Job 1: In the forum thread about the mouse cursor problem, reproduce the part that opens with the words containing "## calimer (Sep" and closes with "fine with ccleaner.", switching "ccleaner" to "notepad".
Job 2: Resume the forum thread about the mouse cursor problem from the point at which it stops.

# [SOLVED] Mouse Pulls Cursor To The Bottom Of The Screen With Certain Applications



## calimer (Sep 11, 2011)

So recently my computer developed the annoying problem that with some applications, my mouse will pull into the bottom of the screen This only happens with certain applications such as ccleaner and adobe flash installer and a game I was trying to play. It also happens directly when I load the screen to uninstall the drivers (windows control panel). I did try to uninstall the mouse drivers but it didn't seem to help though I focused only on the logitech drivers. As a note I tried another mouse and it had the same problems with the certain applications. I tried the mouse on my netbook and it functioned just fine with ccleaner.

Specs:
Logitech MX518
Windows 7 Professional 64 Bit
Custom build with a quad core AMD 3 ghz processor (AMD Phenom II X4 940)
Motherboard: Manufacturer Gigabyte Technology Co., Ltd. Model GA-MA790X-UD4P 
Total amount of system memory 4.00 GB RAM
Display adapter type ATI Radeon HD 5700 Series

Thank you for your time!

(Interface element records)
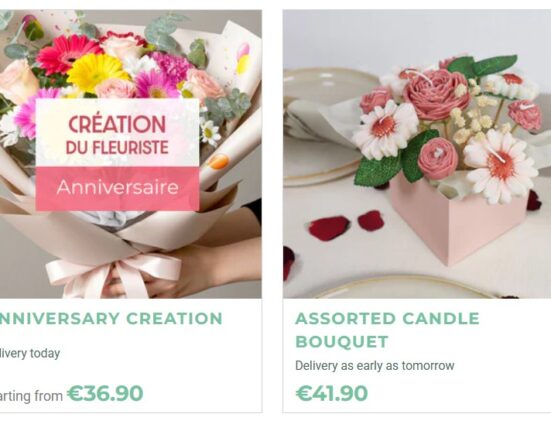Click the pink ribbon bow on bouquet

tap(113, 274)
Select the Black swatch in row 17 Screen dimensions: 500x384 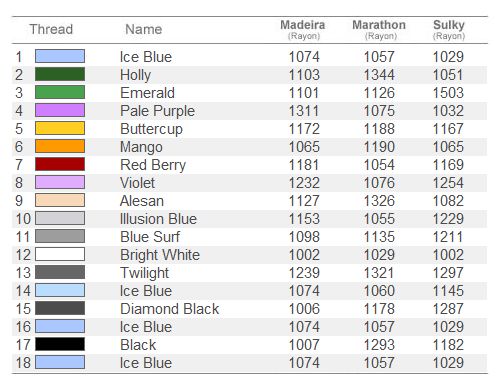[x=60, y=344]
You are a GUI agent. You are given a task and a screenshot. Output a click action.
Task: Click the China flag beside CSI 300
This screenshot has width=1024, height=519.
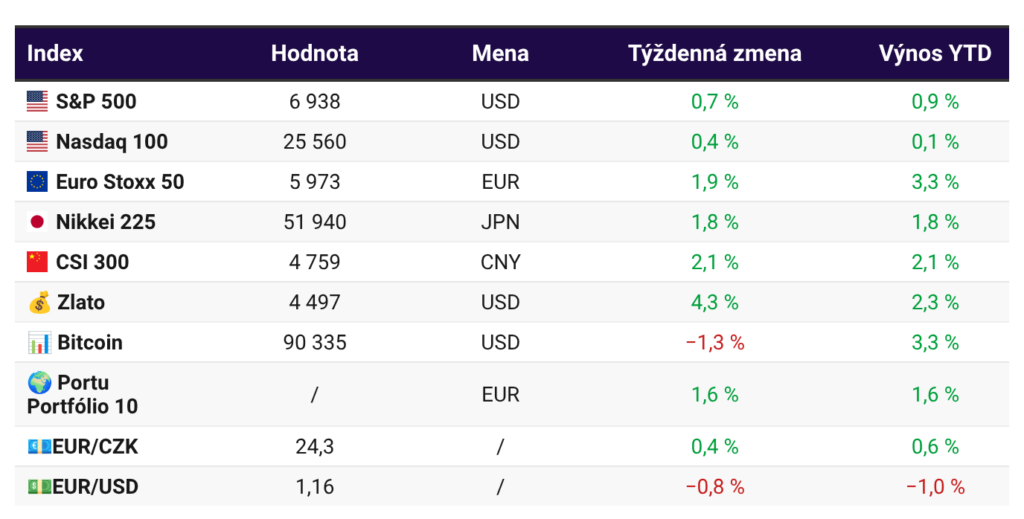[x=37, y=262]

Output 1:
## calimer (Sep 11, 2011)

So recently my computer developed the annoying problem that with some applications, my mouse will pull into the bottom of the screen This only happens with certain applications such as notepad and adobe flash installer and a game I was trying to play. It also happens directly when I load the screen to uninstall the drivers (windows control panel). I did try to uninstall the mouse drivers but it didn't seem to help though I focused only on the logitech drivers. As a note I tried another mouse and it had the same problems with the certain applications. I tried the mouse on my netbook and it functioned just fine with notepad.

Output 2:
-mike


----------



## calimer (Sep 11, 2011)

*Re: Mouse Pulls Cursor To The Bottom Of The Screen With Certain Applications*

I seem to have fixed it. There was another mouse in the control panel labeled HID compliant mouse and it had logitech drivers associated with it and I uninstalled those and it worked. Strange because I hadn't plugged in another mouse in some time but so far so good!


----------



## WereBo (Apr 5, 2008)

*Re: Mouse Pulls Cursor To The Bottom Of The Screen With Certain Applications*

Fingers are crossed for you calimer :wink: - Despite the lots of good things with Win-7, it can still throw a curve-ball, just to keep folks on their toes :grin:

Thanks for posting back with a possible hopeful cure.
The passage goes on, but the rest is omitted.